Speaking to Bloomberg Sheikh Mohammed bin Abdulrahman Al Thani said his country is prepared to address issues between the two neighbouring states, just weeks after Doha reconciled with its neighbours following a rift.
“Qatar is forward-looking. We need to understand from our experiences in the past and this rift to benefit from what happened, but also to be forward-looking. We don’t need to be a hostage of the past,” he said.
Responding to a questionon Qatar’s post-GCC reconciliation position on political movements deemed to be a “threat” to the UAE, including Islamist political parties, Sheikh Mohammed bin Abdulrahman Al Thani said Doha’s principle-based foreign policy, which focuses on the people of the region, remains unchanged.
“We will support whatever the people want and seek.
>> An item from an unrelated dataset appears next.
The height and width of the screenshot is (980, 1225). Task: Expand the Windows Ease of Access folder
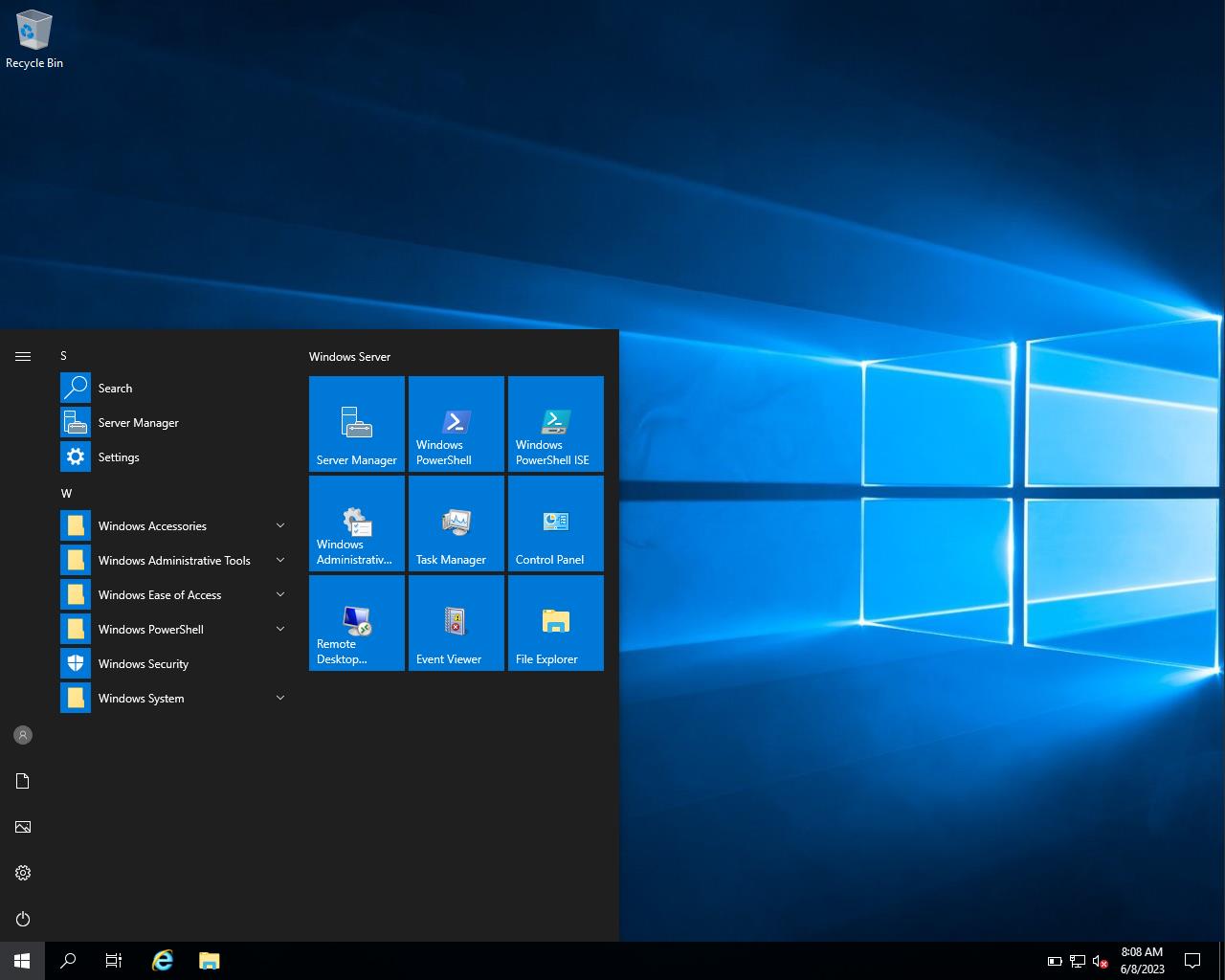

If they are seeking justice in a peaceful way to express what they think is right, Qatar will continue supporting the people and this hasn’t changed for a very long time,” the FM said.
“Maybe there were some differences or disagreements around how we conduct this policy but at the end of the day, we need to sit together, between us and the GCC members, to understand these differences and try to bridge it.
However, “this doesn’t mean that you are going to change your principles just because it’s not aligned with other countries’ interests. Each GCC country has its own foreign policy and take their own decisions which are not necessarily aligned with our principles, but we have to respect that,” he added.
The remarks come weeks after Saudi Arabia, Bahrain and the UAE re-established ties with Qatar after breaking them off in June 2017 and blockading Qatar over allegations that Doha was too close to Iran and Islamist groups. Doha has consistently denied the accusations, saying the move targeted its independent foreign policy.
Among the demands issued by the blockading quartet in 2017 was the closure of a Turkish military base in Qatar and a stop to Doha’s relations with political Islamist groups in the region, many of which are democratically elected but are seen as a threat to autocratic regimes in the region.
The Al-Ula Declaration, signed at the annual GCC Summit in the Saudi kingdom, marked the end of the three-year dispute without any of the 13 demands being met.
Shortly following the historic end to the GCC crisis, Qatar’s FM Al-Thani said Doha’s relations with Iran and Turkey will not be affected by its recent reconciliation agreement with the blockading states.
“Bilateral relationships are mainly driven by a sovereign decision of the country… [and] the national interest,” the FM said in an interview with the financial daily.
“So there is no effect on our relationship with any other country.”